== Task to carry out ==
Present the rows below as a numbered list, from the line containing "How do I perform: Close" through the end of the rows, including both ends. Leave out blank lines and pictures.

— start of Dataset rows —

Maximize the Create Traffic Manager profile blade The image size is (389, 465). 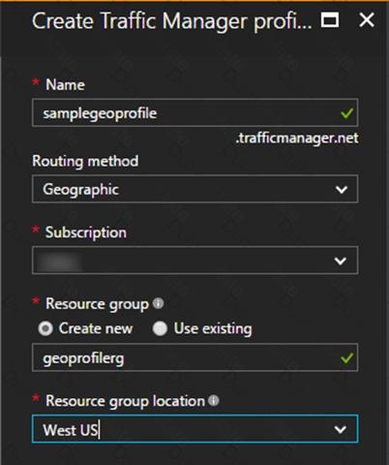[330, 20]
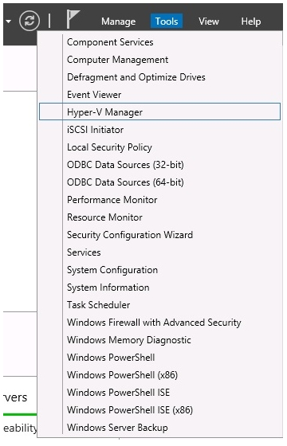Expand the small dropdown arrow beside refresh
287x446 pixels.
(x=9, y=21)
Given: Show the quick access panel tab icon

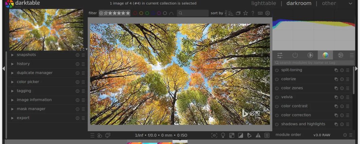Looking at the screenshot, I should point(280,55).
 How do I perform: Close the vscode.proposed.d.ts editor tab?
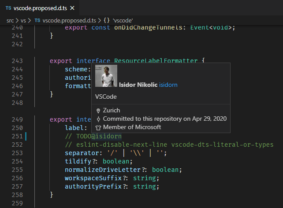click(72, 8)
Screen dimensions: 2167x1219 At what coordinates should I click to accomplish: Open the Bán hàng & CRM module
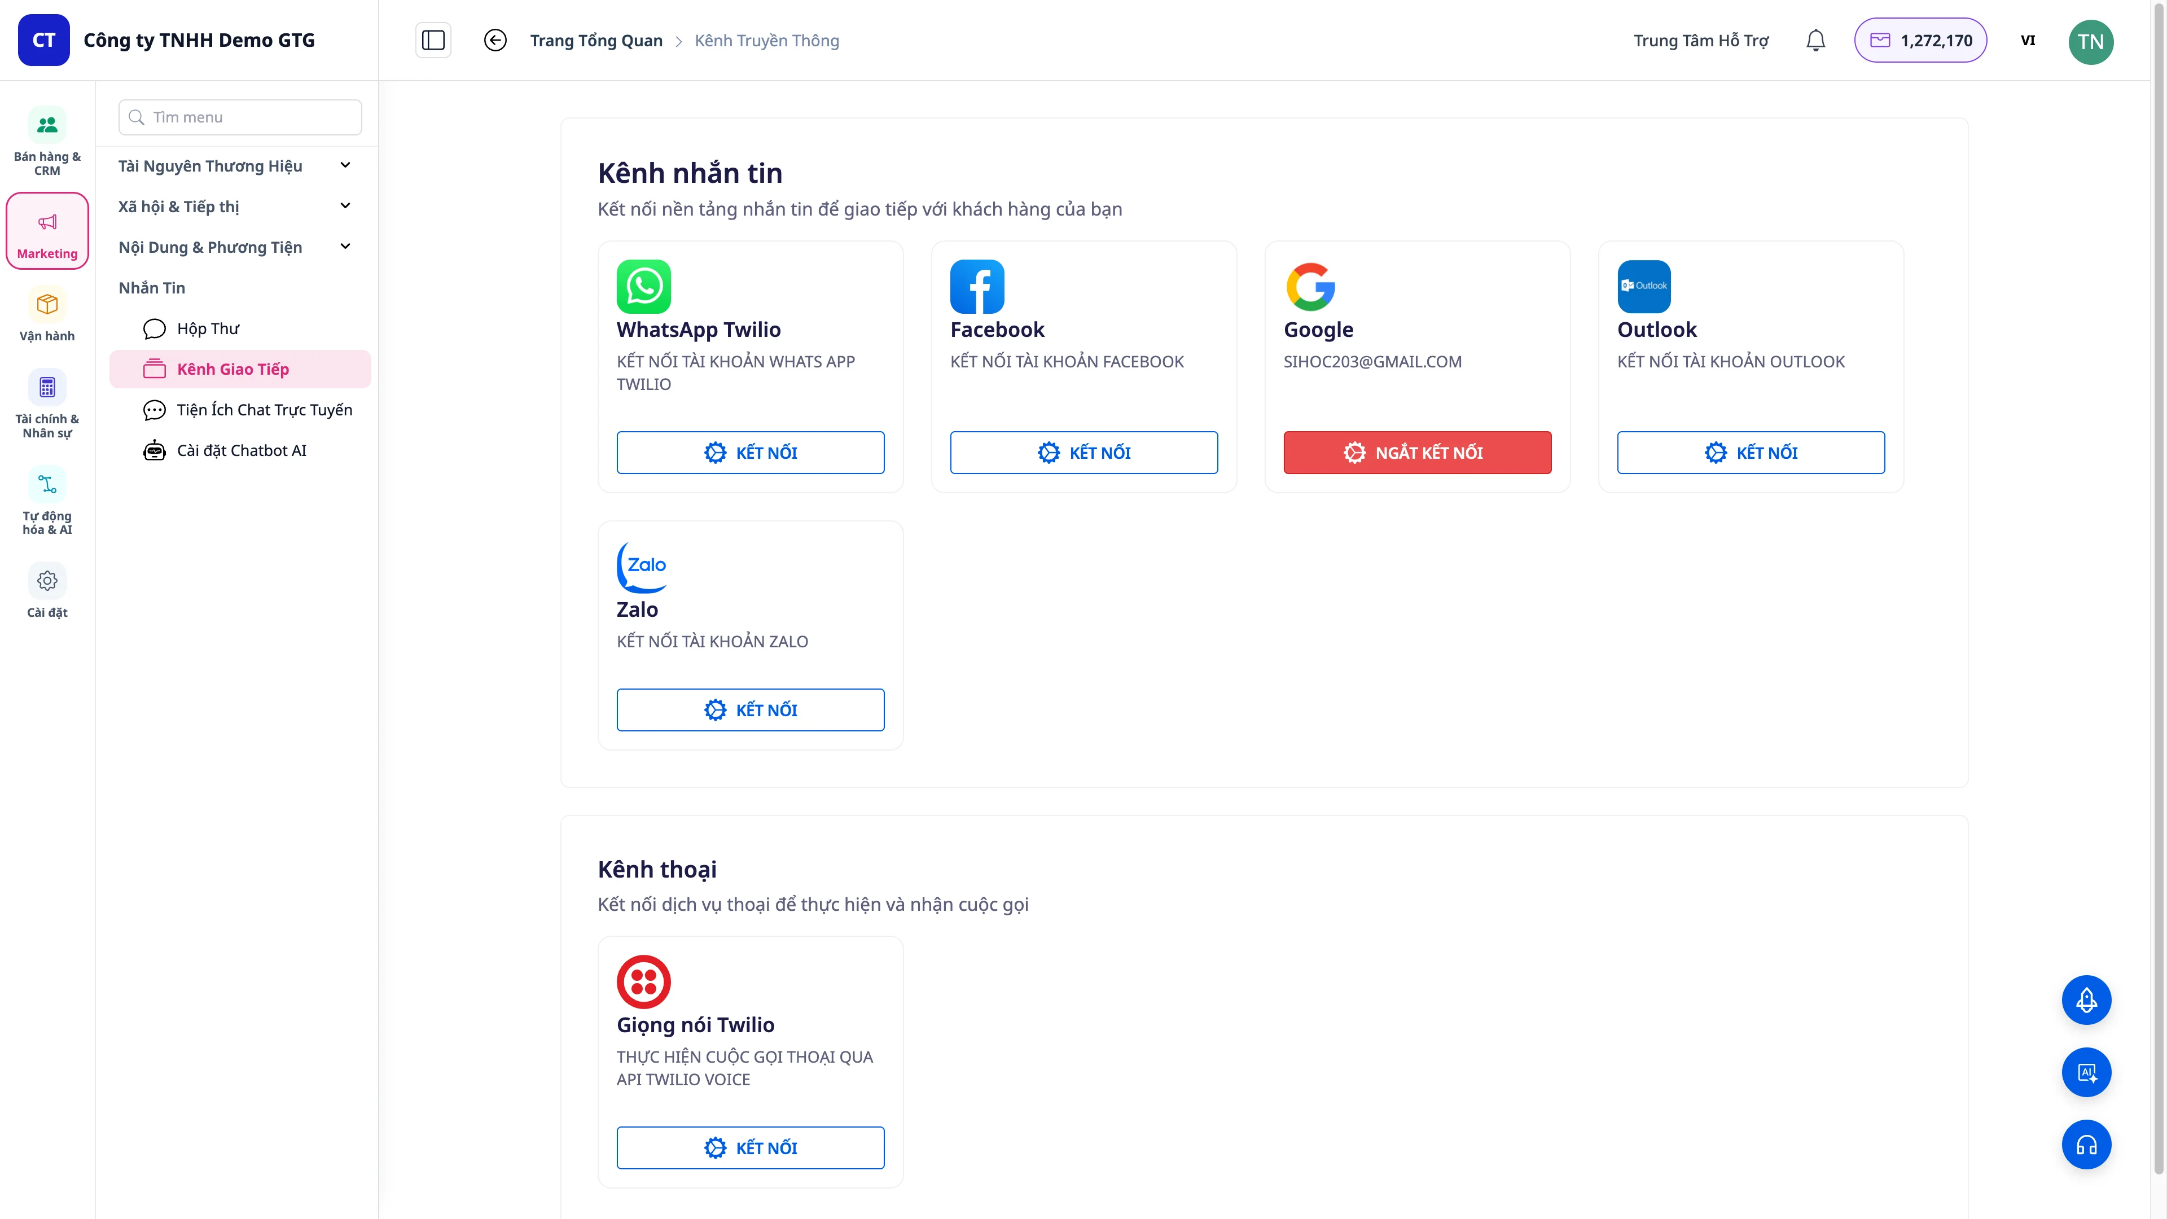point(47,140)
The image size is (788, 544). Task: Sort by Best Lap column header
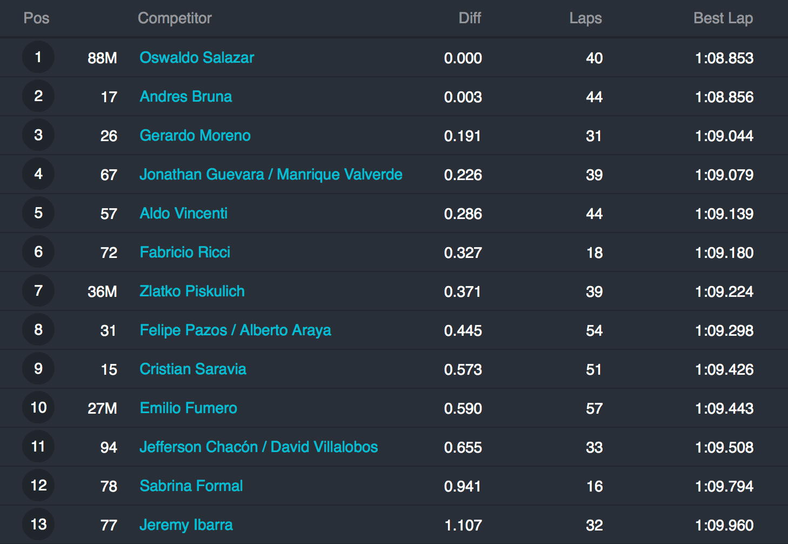coord(723,18)
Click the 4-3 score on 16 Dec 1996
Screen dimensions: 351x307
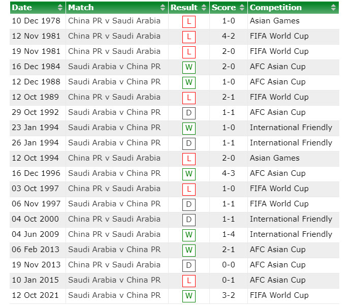(x=229, y=173)
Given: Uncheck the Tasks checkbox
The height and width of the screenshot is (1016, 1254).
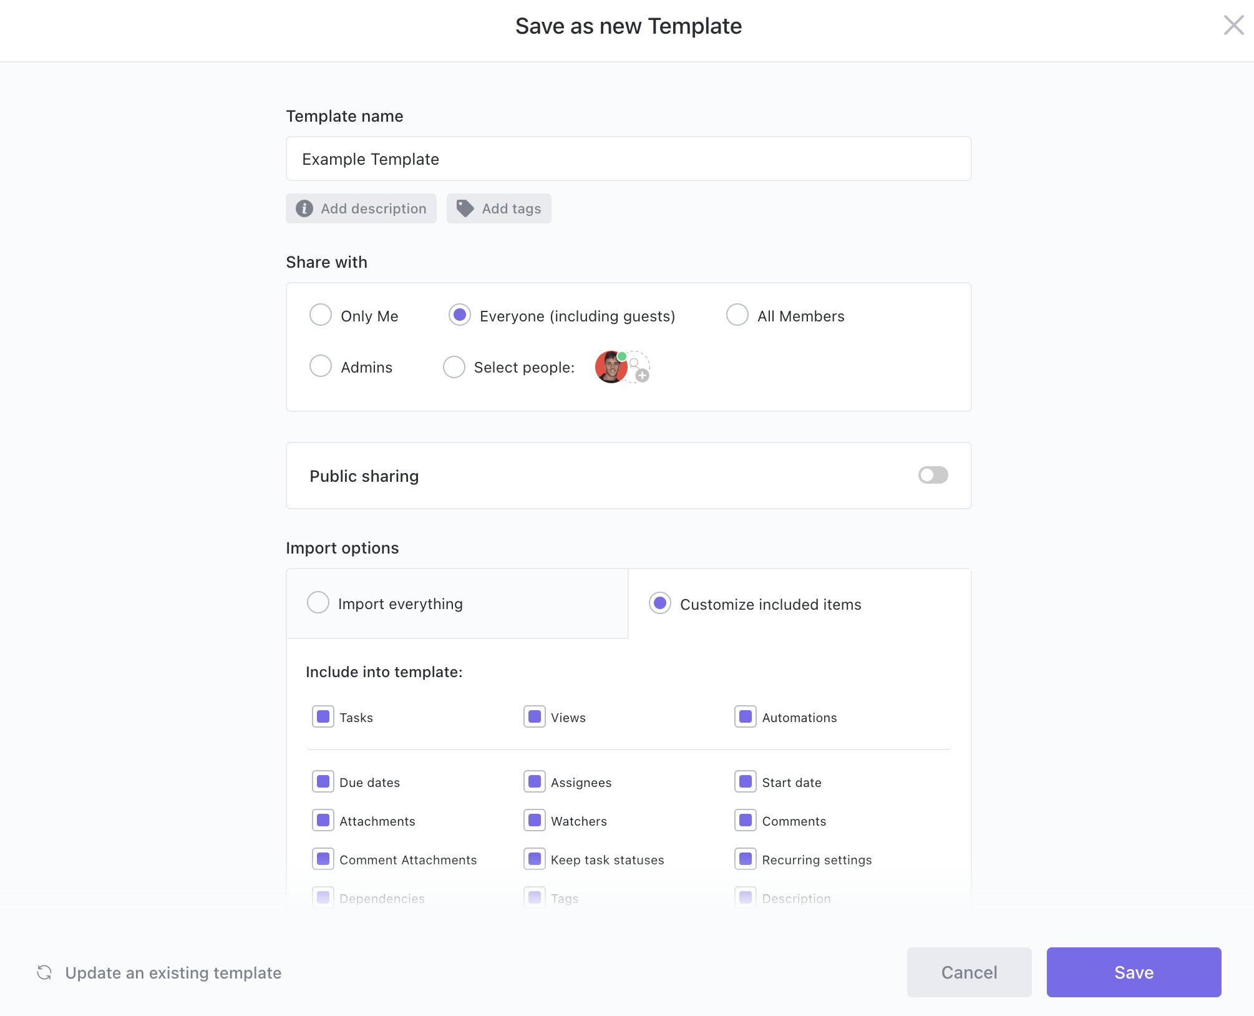Looking at the screenshot, I should [323, 716].
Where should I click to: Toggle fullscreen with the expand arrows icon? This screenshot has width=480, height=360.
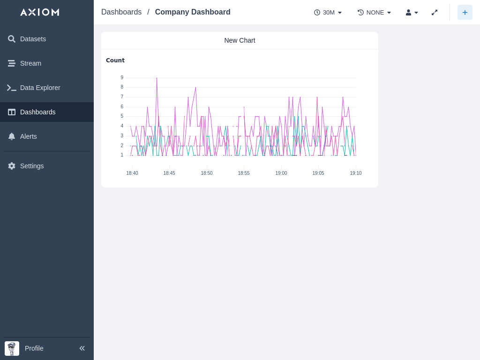[435, 13]
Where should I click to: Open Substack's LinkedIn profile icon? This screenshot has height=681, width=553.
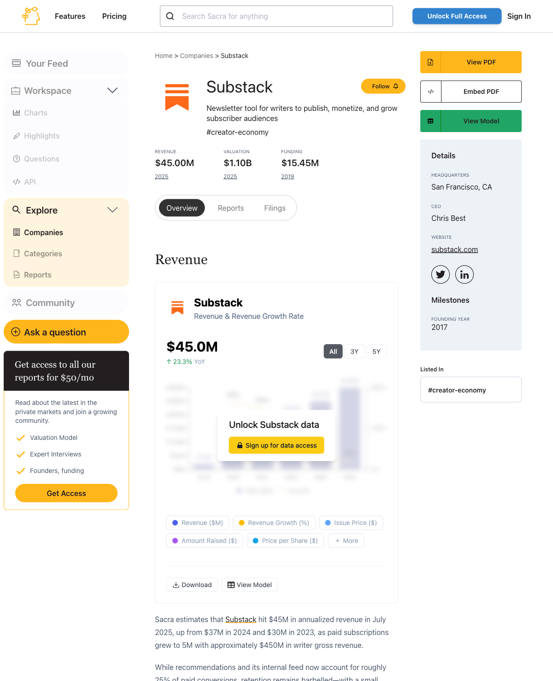pos(465,275)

— end of Dataset rows —

== Exercise output ==
1.  How do I perform: Close the vscode.proposed.d.ts editor tab?
2. click(72, 8)
3. Screen dimensions: 2167x1219 At what coordinates should I click to accomplish: Open the Bán hàng & CRM module
4. point(47,140)
5. The image size is (788, 544). Task: Sort by Best Lap column header
6. coord(723,18)
7. Click the 4-3 score on 16 Dec 1996
8. Screen dimensions: 351x307
9. (x=229, y=173)
10. Given: Uncheck the Tasks checkbox
11. The height and width of the screenshot is (1016, 1254).
12. Looking at the screenshot, I should [323, 716].
13. Where should I click to: Toggle fullscreen with the expand arrows icon? This screenshot has width=480, height=360.
14. [435, 13]
15. Where should I click to: Open Substack's LinkedIn profile icon? This screenshot has height=681, width=553.
16. pos(465,275)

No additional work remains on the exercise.